● Your assignment: Reproduce the entries. Match every word.

● Data:
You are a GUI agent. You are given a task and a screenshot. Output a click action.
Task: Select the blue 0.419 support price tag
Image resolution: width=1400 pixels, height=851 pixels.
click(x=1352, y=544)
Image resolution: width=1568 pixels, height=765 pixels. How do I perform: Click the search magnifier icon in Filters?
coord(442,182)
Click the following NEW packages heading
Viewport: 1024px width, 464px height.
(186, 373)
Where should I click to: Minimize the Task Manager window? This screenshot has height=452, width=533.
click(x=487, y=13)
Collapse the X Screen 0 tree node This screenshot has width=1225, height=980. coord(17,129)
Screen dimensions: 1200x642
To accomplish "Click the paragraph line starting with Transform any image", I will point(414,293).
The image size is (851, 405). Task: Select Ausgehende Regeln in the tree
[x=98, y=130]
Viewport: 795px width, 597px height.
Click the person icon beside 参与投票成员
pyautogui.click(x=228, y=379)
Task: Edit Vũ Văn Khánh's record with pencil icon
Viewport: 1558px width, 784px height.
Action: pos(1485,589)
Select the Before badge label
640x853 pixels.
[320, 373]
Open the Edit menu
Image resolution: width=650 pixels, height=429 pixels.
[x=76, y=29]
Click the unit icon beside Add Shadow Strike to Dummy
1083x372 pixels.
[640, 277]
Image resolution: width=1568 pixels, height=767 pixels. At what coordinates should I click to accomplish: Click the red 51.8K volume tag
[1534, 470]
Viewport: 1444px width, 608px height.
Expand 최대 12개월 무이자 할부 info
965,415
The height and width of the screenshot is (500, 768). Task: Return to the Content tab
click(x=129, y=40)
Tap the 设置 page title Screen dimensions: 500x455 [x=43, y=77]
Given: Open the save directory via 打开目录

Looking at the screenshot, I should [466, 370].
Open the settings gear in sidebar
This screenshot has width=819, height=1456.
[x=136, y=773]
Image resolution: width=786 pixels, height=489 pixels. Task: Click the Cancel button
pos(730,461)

● Answer to this exercise:
You are a GUI agent. You are given a task and a screenshot. Output a click action.
Task: Select the blue 0.419 support price tag
Image resolution: width=1400 pixels, height=851 pixels.
click(x=1352, y=544)
Image resolution: width=1568 pixels, height=765 pixels. How do I perform: Click the search magnifier icon in Filters?
coord(442,182)
Click the following NEW packages heading
Viewport: 1024px width, 464px height.
(186, 373)
Where should I click to: Minimize the Task Manager window? This screenshot has height=452, width=533.
click(x=487, y=13)
Collapse the X Screen 0 tree node This screenshot has width=1225, height=980. coord(17,129)
Screen dimensions: 1200x642
To accomplish "Click the paragraph line starting with Transform any image", I will point(414,293).
The image size is (851, 405). Task: Select Ausgehende Regeln in the tree
[x=98, y=130]
Viewport: 795px width, 597px height.
Click the person icon beside 参与投票成员
pyautogui.click(x=228, y=379)
Task: Edit Vũ Văn Khánh's record with pencil icon
Viewport: 1558px width, 784px height.
Action: pos(1485,589)
Select the Before badge label
640x853 pixels.
[320, 373]
Open the Edit menu
Image resolution: width=650 pixels, height=429 pixels.
[x=76, y=29]
Click the unit icon beside Add Shadow Strike to Dummy
1083x372 pixels.
[640, 277]
Image resolution: width=1568 pixels, height=767 pixels. At what coordinates should I click to accomplish: Click the red 51.8K volume tag
[1534, 470]
Viewport: 1444px width, 608px height.
Expand 최대 12개월 무이자 할부 info
965,415
The height and width of the screenshot is (500, 768). Task: Return to the Content tab
click(x=129, y=40)
Tap the 设置 page title Screen dimensions: 500x455 [x=43, y=77]
Given: Open the save directory via 打开目录

Looking at the screenshot, I should [466, 370].
Open the settings gear in sidebar
This screenshot has width=819, height=1456.
[x=136, y=773]
Image resolution: width=786 pixels, height=489 pixels. Task: Click the Cancel button
pos(730,461)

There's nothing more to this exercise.